Supplied material ▸
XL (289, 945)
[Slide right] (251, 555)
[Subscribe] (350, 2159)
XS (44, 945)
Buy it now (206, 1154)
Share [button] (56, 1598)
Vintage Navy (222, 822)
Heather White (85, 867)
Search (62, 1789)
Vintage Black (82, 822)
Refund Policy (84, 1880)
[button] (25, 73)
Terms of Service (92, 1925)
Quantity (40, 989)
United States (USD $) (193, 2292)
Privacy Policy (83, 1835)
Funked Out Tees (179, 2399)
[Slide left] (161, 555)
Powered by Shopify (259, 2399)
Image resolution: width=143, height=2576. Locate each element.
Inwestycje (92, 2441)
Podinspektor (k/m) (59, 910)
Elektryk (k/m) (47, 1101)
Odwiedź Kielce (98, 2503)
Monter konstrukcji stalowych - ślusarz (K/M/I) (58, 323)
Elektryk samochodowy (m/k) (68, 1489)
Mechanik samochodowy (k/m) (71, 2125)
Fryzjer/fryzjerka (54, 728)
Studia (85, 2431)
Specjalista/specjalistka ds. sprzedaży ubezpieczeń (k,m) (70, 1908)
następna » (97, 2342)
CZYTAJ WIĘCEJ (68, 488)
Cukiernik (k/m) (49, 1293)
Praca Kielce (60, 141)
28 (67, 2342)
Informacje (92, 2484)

Exercise details ▸ Beginning at the line where "Inwestycje (92, 2441)" appears, extract each line through the end of the data above; keep them exact and include nothing else.

Result ▸
Inwestycje (92, 2441)
Podinspektor (k/m) (59, 910)
Elektryk (k/m) (47, 1101)
Odwiedź Kielce (98, 2503)
Monter konstrukcji stalowych - ślusarz (K/M/I) (58, 323)
Elektryk samochodowy (m/k) (68, 1489)
Mechanik samochodowy (k/m) (71, 2125)
Fryzjer/fryzjerka (54, 728)
Studia (85, 2431)
Specjalista/specjalistka ds. sprzedaży ubezpieczeń (k,m) (70, 1908)
następna » (97, 2342)
CZYTAJ WIĘCEJ (68, 488)
Cukiernik (k/m) (49, 1293)
Praca Kielce (60, 141)
28 (67, 2342)
Informacje (92, 2484)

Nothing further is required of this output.